1. Common boiling: numerous bubbles of vapor (probably mixed with air) rise up through the surface at a steady rate. This kind of boiling can happen at different rates or "degrees" of vigorousness, depending on the power of the heat source. The temperature is reasonably stable, though possibly somewhat variable according to the rate of boiling.

2. Hissing (sifflement in De Luc's French): numerous bubbles of vapor rise partway through the body of water, but they are condensed back into the liquid state before they reach the surface. This happens when the middle or upper layers of the water are cooler than the bottom layers. The resulting noise just before full boiling sets in is a familiar one to serious tea-drinkers, once known as the "singing" of the kettle.

3. Bumping (soubresaut in French; both later terminology): large isolated bubbles of vapor rise occasionally; the bubbles may come only one at a time, or severally in an irregular pattern. The temperature is unstable, dropping when the large bubbles are produced and rising again while no bubbles form. There is often a loud noise.

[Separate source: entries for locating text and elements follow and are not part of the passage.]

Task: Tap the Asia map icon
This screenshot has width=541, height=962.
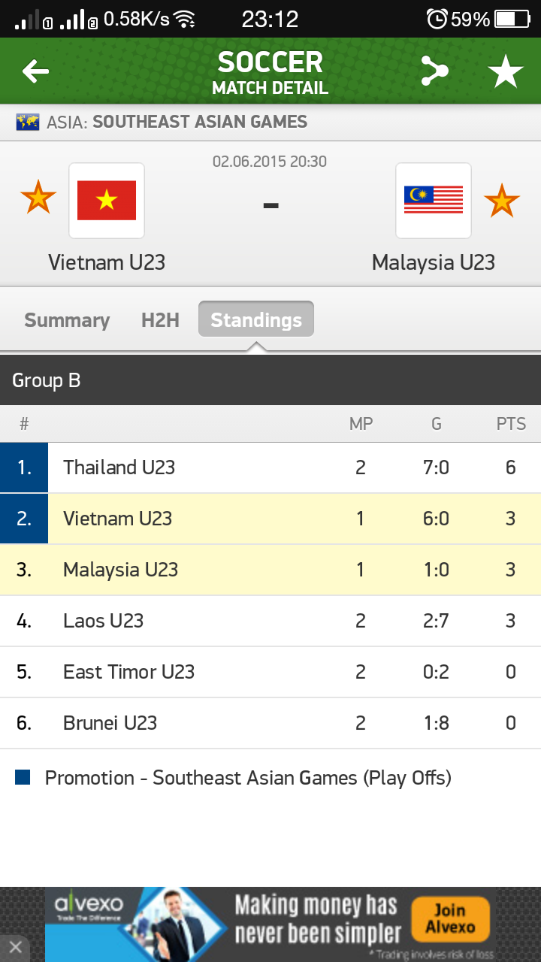Action: (28, 122)
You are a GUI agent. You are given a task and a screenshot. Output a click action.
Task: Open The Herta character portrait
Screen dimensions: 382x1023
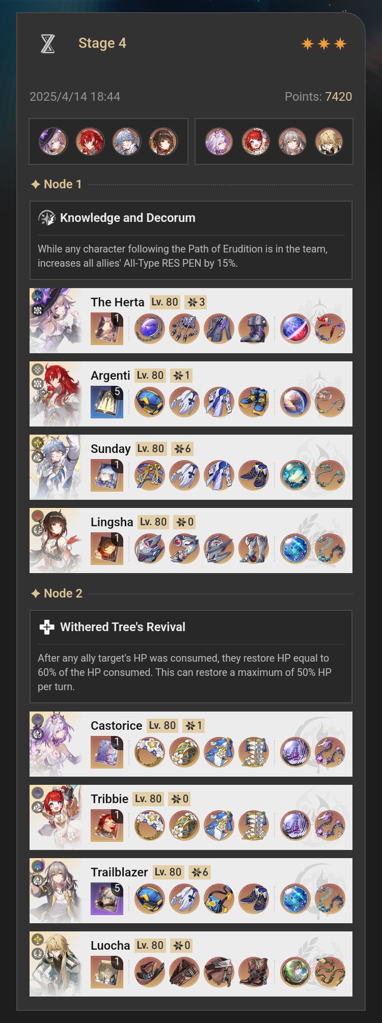[56, 321]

4. Explosion: a large portion of the body of water suddenly erupts into vapor with a bang, throwing off any remaining liquid violently. This may be regarded as an extreme case of bumping.

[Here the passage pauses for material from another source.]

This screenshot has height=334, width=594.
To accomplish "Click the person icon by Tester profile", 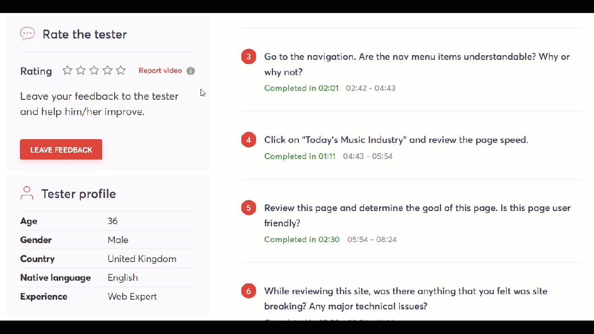I will [27, 193].
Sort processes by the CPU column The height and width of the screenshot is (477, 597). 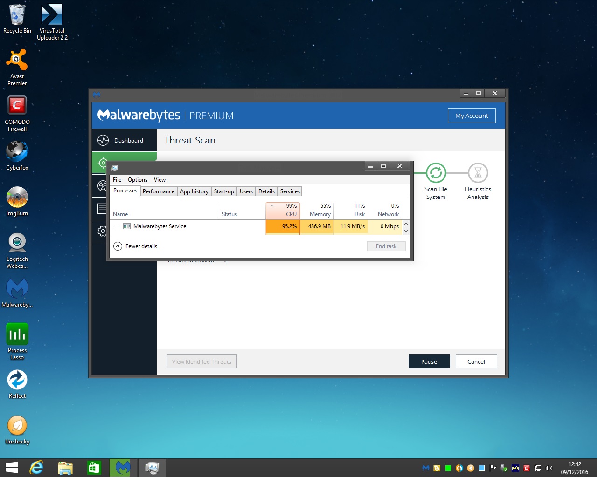pyautogui.click(x=283, y=210)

5. Fast evaporation only: no bubbles are formed, but a good deal of vapor and heat escape steadily through the open surface of the water. The temperature may be stable or unstable depending on the particular circumstance. This phenomenon happens routinely below the normal boiling point, but it also happens in superheated water; in the latter case, it may be a stage within the process of bumpy or explosive boiling.

6. Bubbling (bouillonement in De Luc's French): although this has the appearance of boiling, it is only the escape of dissolved air (or other gases), in the manner of the bubbling of fizzy drinks. It is especially liable to happen when there is a sudden release of pressure.

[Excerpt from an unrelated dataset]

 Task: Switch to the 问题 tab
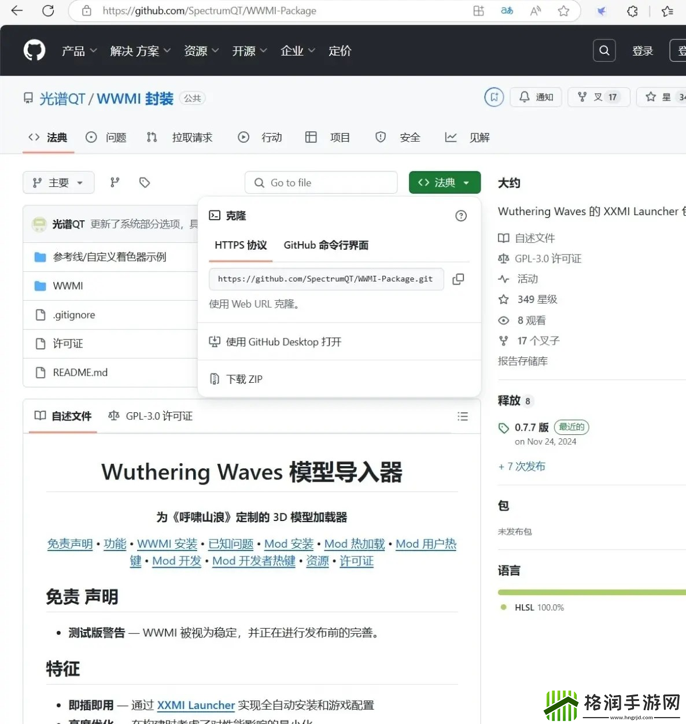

Now which of the above is "true" boiling? None of the options are palatable, and none can be ruled out completely, either. Bubbling would not seem to be boiling at all, but a popular later theory of boiling, by Charles Tomlinson, regarded boiling as the release of water vapor (gas) dissolved in liquid water. Hissing and fast evaporation can probably be ruled out easily enough as "boiling" as we know it, since in those cases no bubbles of vapor come from within the body of water through to its surface; however, we will see in Section A6 that there was a credible theoretical viewpoint in which evaporation at the surface was regarded as the essence of "boiling." Probably closest to De Luc's original conception of "true ebullition" is bumping (and explosion as a special case of it), in which there is little or no interference by dissolved air and the "first layer" of water is probably allowed to reach something like saturation by heat. But defining bumping as true boiling would have created a good deal of discomfort with the previously accepted notions of the boiling point, since the temperature of bumping is not only clearly higher than the temperature of common boiling, but also unstable in itself. The only remaining option was to take common boiling as true boiling, which would have implied that the boiling point was the boiling temperature of impure water, mixed in with air. In the end, De Luc seems to have failed to reach any satisfactory conclusions in his investigation of boiling, and there is no evidence that his results were widely adopted or even well known at the time, although there was to be a powerful revival of his ideas many decades later (see the history of superheating).